Mientras parte de la prensa mundial se enfoca en otros sucesos internacionales, China ha anunciado un cambio trascendental en su política aduanera hacia los países africanos. Pekín ha optado por eliminar totalmente los aranceles de importación para los productos provenientes de la gran mayoría de las naciones del continente. La única excepción es Esuatini, país que mantiene su reconocimiento a Taiwán y carece de vínculos diplomáticos con la República Popular China.
Según datos oficiales y reportes de agencias como Reuters y la BBC, la medida se plantea como una expansión de los lazos económicos sino-africanos. Pekín abre así sus puertas a los exportadores del continente, permitiendo la entrada de bienes como el cobalto de la República Democrática del Congo o el cacao de Costa de Marfil. Para aquellas economías que dependen fuertemente de la exportación de materias primas, este régimen derriba obstáculos comerciales y agiliza su incursión en el mayor mercado de consumo del planeta.
Por otra parte, la exclusión de Esuatini evidencia que estos beneficios económicos están condicionados a la política de "una sola China". Aquellas naciones que reconocen a Pekín y evitan contactos con Taiwán gozan de un acceso preferente al mercado chino, mientras que quienes mantienen lazos con Taipéi quedan marginados de estos privilegios.
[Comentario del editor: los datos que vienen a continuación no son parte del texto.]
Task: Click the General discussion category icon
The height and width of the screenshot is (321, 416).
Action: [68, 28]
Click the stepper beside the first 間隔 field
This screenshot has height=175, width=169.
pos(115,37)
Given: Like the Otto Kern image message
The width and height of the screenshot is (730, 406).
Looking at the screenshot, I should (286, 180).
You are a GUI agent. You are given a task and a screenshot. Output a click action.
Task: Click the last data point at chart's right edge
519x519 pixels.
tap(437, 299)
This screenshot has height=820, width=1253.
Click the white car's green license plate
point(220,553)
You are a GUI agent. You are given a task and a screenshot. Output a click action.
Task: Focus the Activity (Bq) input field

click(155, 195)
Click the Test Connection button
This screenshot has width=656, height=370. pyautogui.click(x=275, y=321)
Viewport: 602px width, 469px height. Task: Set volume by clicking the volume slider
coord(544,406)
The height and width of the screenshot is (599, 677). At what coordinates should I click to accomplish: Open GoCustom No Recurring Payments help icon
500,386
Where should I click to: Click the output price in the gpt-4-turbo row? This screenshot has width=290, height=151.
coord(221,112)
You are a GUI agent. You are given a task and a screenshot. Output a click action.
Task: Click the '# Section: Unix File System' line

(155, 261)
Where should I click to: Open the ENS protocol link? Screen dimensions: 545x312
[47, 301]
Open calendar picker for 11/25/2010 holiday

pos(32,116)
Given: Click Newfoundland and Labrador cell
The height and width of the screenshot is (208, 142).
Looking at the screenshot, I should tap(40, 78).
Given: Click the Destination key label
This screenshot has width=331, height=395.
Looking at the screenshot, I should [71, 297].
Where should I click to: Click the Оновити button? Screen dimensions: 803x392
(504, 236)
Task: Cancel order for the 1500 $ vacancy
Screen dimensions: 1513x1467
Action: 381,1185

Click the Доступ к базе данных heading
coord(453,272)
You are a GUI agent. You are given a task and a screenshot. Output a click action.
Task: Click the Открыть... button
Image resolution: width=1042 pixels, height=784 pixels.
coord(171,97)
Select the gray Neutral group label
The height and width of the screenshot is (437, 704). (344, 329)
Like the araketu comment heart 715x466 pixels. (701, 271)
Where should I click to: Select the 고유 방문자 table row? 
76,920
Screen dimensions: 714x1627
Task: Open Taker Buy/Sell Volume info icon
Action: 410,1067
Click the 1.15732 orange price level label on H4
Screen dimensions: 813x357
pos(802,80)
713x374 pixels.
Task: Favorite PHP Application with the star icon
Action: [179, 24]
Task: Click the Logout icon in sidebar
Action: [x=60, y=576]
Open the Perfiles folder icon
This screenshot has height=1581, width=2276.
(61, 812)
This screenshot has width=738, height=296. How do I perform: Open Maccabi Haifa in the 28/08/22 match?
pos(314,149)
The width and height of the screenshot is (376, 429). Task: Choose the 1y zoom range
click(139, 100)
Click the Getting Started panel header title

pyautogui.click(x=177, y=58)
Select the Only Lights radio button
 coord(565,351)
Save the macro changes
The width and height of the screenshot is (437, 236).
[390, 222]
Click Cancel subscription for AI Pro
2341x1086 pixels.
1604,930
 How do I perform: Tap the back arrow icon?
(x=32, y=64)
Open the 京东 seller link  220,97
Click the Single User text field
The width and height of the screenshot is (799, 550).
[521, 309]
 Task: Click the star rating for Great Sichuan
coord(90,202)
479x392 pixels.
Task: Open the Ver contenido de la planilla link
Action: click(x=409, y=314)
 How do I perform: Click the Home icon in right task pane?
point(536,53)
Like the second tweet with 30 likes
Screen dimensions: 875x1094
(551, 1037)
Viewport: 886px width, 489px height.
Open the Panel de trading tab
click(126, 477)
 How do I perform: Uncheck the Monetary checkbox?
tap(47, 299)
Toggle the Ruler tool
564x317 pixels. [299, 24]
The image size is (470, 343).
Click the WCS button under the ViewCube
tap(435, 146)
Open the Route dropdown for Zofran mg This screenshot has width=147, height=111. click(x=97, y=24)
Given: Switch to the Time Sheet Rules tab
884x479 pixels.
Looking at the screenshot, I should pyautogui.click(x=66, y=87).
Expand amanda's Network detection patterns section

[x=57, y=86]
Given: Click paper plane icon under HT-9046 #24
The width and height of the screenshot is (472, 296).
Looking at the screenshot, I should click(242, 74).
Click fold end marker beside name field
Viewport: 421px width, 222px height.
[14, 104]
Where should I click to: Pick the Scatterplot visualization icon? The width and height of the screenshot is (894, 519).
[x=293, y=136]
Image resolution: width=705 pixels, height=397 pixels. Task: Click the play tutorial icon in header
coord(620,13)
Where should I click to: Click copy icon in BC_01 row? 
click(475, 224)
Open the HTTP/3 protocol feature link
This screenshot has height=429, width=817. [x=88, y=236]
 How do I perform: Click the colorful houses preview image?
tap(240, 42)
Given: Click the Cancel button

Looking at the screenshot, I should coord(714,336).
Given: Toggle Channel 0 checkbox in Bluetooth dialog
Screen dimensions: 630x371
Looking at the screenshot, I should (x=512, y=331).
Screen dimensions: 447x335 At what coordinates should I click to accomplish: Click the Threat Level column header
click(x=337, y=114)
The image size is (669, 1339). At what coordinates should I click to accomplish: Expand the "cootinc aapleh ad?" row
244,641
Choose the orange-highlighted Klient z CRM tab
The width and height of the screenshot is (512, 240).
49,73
Desde hace más de veinte años, China se ha consolidado como el socio comercial clave para gran parte de África. Mediante el Foro de Cooperación China-África y la iniciativa de la Franja y la Ruta, el gigante asiático ha financiado infraestructuras críticas como carreteras, puertos y centros industriales.
La implementación de aranceles cero refuerza esta trayectoria y estrecha la interdependencia: los gobiernos africanos acceden a una base de más de 1.500 millones de consumidores, mientras que China garantiza su flujo de recursos y se asegura respaldo político en foros internacionales.
Los especialistas advierten que esta iniciativa podría transformar las cadenas de suministro mundiales. Si las materias primas africanas entran en China libres de impuestos, es probable que se reconfiguren las rutas logísticas y se desvíen flujos de inversión. Con un intercambio comercial que ya rebasa los 200.000 millones de dólares anuales, este incentivo promete elevar aún más el volumen de negocio.
Sin embargo, analistas tanto locales como internacionales alertan sobre posibles vulnerabilidades. Entre los riesgos citados figuran la profundización de la dependencia económica de Pekín, la saturación de los mercados locales con productos chinos de bajo coste y el posible agravamiento del endeudamiento en diversos Estados africanos.
En conclusión, la supresión de aranceles para casi toda África no es un simple movimiento comercial, sino un eje de una estrategia geopolítica mayor para liderar el "Sur Global" y crear una red de aliados menos dependientes de los donantes occidentales. Mientras el mundo observa otras crisis, la transformación del comercio entre China y África sigue su curso, redefiniendo el equilibrio de poder y la cooperación en la región.